Her device transmits a low-power wireless signal throughout a space the size of a one- or two-bedroom apartment (even through walls), and the signal reflects off people’s bodies. The device then uses machine learning to analyze those reflected signals and extract physiological data. So far, it has been installed in over 200 homes of both healthy people and those with conditions like Parkinson’s, Alzheimer’s, depression, and pulmonary diseases, she said. Katabi cofounded a startup called Emerald Innovations to commercialize the technology and has already made the device available to biotech and pharmaceutical companies for studies.

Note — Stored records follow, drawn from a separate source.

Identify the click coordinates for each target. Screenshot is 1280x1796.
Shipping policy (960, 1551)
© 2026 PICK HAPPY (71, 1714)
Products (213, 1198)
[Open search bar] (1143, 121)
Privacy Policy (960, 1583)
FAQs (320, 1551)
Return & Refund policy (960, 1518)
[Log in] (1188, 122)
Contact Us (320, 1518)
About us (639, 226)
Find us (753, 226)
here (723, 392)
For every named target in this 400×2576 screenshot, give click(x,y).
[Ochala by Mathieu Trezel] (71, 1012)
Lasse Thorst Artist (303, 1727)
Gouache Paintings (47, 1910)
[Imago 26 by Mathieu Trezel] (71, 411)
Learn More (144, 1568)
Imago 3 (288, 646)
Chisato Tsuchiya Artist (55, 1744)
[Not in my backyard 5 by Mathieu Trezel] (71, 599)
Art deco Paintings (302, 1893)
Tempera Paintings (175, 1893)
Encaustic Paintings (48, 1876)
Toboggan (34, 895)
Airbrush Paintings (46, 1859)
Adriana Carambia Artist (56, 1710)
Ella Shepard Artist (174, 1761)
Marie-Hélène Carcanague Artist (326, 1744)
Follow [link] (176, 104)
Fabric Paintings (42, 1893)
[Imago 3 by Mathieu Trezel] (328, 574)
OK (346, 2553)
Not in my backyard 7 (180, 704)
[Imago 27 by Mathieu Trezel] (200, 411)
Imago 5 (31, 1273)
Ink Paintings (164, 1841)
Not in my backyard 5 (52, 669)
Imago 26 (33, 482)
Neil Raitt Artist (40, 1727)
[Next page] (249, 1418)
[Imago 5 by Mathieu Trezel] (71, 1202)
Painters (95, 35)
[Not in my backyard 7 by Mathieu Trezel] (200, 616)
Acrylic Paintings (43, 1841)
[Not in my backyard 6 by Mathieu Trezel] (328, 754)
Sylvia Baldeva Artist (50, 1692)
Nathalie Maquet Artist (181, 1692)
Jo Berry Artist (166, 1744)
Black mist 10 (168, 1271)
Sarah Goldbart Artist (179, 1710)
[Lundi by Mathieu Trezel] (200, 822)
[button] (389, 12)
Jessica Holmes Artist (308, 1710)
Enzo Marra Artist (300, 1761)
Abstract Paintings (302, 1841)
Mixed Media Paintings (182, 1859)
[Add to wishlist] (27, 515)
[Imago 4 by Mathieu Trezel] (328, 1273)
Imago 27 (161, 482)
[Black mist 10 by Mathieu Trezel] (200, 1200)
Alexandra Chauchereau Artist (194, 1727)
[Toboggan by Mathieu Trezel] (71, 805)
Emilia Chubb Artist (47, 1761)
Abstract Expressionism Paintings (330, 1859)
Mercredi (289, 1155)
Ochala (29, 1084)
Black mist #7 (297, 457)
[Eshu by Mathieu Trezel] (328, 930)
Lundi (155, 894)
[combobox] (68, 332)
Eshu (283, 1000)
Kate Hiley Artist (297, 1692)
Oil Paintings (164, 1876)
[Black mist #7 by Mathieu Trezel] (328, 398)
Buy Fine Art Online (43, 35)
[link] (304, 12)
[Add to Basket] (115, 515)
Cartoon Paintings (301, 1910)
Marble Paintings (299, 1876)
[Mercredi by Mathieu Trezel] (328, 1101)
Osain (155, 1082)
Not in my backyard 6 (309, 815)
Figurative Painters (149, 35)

To illustrate how this could be helpful, Katabi also showed off data gathered over eight weeks in the home of a Parkinson’s patient, indicating that his gait improved around 5 or 6 each morning—right around the time he took his medication.
“Not only do you start understanding the life of the patient, but you start understanding the impact of the medication,” she noted. That could also help doctors figure out how some medications help certain patients but not others.
Katabi said her research found that the device can accurately monitor sleep, including individual sleep stages, in a person’s own bed, with no changes to the way they sleep or what they wear—a big difference from sleep studies today, which typically call for snoozing in a lab setting with a lot of electrodes and wires connected to your body. Because the device would be installed in a home, it could track the resident over time, too, which could be useful for watching sleep-disrupting conditions like Alzheimer’s or depression, she said.
It might sound alarming to have anything in your home that is constantly tracking you: it could be ripe for snooping or other kinds of abuse. Katabi said data is collected only about specific traits and only with a person’s consent. In addition, it is encrypted and is limited to certain designated recipients. And don’t worry about a rogue neighbor pointing this box in your direction: Katabi said the setup process requires a user to complete a series of specific movements before it’s possible to be tracked, so it would be very difficult to secretly follow an unwilling participant.
While Katabi is currently focused on health-care applications for the data, she’s also considering how it could be used for other things, like fine-tuning your smart home so when you sit on the couch, your smart TV could play your favorite show.